3 comments on “Paul Vallely: Church in the Lurch

  1. A Floridian says:

    Just because the world approves and partakes of sin, that does not mean the Church should.

    It is the job of the Church to define holy, to live in reverence for truth, love and life. If the Church moves away from God’s requirements to embrace the culture’s norms and wishes in the areas holiness, truth, love, life, as the CoE and The Episcopal Church has, the Church has failed to reveal the Christ and His Word to the world. The Church has failed to be the Church.

  2. Dale Rye says:

    Do at least some of you not see that making this into a fight about “women and gays,” as if the two issues were indivisible, is to write off a huge bloc of moderate reasserters… those who are absolutely orthodox in Nicene or Chalcedonian terms, and who have no trouble at all affirming the authority of Scripture as God’s Word, but who simply cannot see any moral equivalence between supporting same-gender sexual activity and supporting women’s ministries? Can at least some of you not see that any claim to be the rightful successor to the authority (and property) of the former Anglican Communion becomes much more difficult if your faction includes only a fraction of the former members?

  3. Sarah1 says:

    Dale Rye, I don’t find “women and gays” connected at all, as I am not an Anglo-Catholic and do not believe their theology.
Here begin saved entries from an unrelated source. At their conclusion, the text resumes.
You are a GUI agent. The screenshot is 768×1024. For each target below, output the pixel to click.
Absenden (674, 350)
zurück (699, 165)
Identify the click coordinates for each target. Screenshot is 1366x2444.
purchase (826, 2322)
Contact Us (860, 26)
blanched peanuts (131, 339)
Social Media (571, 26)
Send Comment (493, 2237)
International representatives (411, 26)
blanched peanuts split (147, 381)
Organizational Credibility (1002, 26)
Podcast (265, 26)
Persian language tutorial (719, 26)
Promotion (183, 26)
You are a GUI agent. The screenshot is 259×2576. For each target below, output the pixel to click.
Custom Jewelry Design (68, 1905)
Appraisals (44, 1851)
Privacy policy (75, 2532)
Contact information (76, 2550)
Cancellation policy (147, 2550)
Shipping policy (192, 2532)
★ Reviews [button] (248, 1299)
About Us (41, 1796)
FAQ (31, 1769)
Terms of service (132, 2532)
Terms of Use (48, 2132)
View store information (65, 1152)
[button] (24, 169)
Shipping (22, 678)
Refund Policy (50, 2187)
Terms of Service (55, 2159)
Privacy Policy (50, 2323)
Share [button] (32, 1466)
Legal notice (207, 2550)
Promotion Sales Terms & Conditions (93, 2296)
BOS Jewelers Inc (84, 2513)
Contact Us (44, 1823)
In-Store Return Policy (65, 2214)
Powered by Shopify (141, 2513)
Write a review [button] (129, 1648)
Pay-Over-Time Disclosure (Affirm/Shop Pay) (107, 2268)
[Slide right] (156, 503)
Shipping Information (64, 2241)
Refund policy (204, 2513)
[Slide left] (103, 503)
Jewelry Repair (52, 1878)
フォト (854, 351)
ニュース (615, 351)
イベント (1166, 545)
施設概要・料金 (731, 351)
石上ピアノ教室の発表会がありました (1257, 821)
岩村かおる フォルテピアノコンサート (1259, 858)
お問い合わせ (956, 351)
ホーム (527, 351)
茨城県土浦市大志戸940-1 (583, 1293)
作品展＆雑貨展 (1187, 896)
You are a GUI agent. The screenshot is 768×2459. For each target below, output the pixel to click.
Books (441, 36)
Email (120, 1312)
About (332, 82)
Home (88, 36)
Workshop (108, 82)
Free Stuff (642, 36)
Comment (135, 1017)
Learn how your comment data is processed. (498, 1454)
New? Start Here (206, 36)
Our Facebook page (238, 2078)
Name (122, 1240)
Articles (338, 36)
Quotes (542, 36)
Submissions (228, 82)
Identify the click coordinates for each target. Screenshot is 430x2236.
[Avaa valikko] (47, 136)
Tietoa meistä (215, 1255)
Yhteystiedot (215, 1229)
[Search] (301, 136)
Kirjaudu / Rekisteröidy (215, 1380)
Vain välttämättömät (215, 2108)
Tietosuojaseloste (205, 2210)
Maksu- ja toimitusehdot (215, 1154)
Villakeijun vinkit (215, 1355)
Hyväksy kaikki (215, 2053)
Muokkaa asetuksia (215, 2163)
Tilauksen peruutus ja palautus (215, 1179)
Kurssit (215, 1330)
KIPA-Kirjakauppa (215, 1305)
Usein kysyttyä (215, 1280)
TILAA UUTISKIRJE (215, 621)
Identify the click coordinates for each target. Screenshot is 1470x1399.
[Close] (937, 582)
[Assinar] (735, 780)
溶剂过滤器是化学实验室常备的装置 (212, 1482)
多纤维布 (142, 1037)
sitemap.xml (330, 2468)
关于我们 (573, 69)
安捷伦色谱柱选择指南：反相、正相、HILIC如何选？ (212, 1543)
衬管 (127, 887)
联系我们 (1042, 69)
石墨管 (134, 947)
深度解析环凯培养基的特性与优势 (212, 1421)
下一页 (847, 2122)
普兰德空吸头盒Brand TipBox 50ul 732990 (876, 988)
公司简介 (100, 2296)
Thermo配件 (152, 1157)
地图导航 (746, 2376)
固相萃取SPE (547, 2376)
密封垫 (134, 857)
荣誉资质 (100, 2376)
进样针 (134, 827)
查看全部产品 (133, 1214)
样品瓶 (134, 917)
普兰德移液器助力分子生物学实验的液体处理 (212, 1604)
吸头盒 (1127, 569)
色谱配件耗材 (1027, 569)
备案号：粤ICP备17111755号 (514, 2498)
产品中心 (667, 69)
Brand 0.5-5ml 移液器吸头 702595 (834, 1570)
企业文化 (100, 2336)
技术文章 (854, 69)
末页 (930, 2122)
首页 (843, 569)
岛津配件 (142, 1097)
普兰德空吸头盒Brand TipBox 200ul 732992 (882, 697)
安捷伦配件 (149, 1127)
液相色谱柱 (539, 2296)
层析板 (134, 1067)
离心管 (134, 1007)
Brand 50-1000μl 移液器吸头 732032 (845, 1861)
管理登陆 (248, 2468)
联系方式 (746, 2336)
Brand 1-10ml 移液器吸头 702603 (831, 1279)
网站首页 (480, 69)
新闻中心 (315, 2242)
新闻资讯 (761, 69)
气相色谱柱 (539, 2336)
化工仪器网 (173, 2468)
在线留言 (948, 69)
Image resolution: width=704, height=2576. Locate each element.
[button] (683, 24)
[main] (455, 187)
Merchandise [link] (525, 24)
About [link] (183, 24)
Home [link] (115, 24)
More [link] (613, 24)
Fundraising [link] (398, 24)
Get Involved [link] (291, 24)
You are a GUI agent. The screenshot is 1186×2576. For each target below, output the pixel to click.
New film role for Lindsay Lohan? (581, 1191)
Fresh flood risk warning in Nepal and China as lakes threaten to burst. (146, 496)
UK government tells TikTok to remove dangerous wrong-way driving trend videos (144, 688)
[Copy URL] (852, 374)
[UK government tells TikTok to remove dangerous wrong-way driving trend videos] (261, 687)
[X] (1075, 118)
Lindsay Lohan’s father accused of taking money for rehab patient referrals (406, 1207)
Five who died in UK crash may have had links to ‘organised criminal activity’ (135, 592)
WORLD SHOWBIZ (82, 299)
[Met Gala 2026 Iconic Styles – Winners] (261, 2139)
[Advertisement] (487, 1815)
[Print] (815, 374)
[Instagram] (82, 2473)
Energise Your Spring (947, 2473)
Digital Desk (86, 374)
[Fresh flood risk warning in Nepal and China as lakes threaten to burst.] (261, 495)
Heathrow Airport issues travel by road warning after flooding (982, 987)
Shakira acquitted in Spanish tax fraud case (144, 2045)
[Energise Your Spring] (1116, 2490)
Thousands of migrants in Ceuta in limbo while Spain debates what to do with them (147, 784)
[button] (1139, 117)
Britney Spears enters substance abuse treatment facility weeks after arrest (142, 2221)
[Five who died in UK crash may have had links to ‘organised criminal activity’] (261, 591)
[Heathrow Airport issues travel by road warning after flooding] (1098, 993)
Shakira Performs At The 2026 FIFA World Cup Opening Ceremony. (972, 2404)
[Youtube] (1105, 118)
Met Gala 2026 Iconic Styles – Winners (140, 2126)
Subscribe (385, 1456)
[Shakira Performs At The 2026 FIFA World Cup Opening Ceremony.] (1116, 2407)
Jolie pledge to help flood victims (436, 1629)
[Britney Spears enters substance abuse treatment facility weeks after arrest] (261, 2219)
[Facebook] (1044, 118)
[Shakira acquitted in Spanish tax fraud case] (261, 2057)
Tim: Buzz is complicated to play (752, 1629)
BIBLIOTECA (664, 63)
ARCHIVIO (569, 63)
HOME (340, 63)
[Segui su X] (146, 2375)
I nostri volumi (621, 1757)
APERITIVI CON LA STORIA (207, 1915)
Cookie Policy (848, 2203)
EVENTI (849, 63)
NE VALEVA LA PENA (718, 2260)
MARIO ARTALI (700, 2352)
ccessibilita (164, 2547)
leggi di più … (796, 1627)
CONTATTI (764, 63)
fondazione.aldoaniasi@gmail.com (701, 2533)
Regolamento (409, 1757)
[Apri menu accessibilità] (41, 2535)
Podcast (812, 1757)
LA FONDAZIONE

    But I am uncertain as to where we’ve written “off a huge block of moderate reasserters” . . . those like me who are oppose WO, yet find it adiaphora have *plenty* of opportunity to be involved in leadership amongst reasserters in and out of TEC. And those who *support* WO are the same, as is clear amongst the AAC, the Network, Gafcon, the ACI, the Communion Partners Plan, and any number of other initiatives.

    If you’re talking about the “moderate reasserters” who have decided that yes, even though they think the Episcopal church has gone off the rails in the past five years, but it doesn’t matter enough to really raise a ruckus about it . . . well, they’re not even reading this blog anyway to hear your question.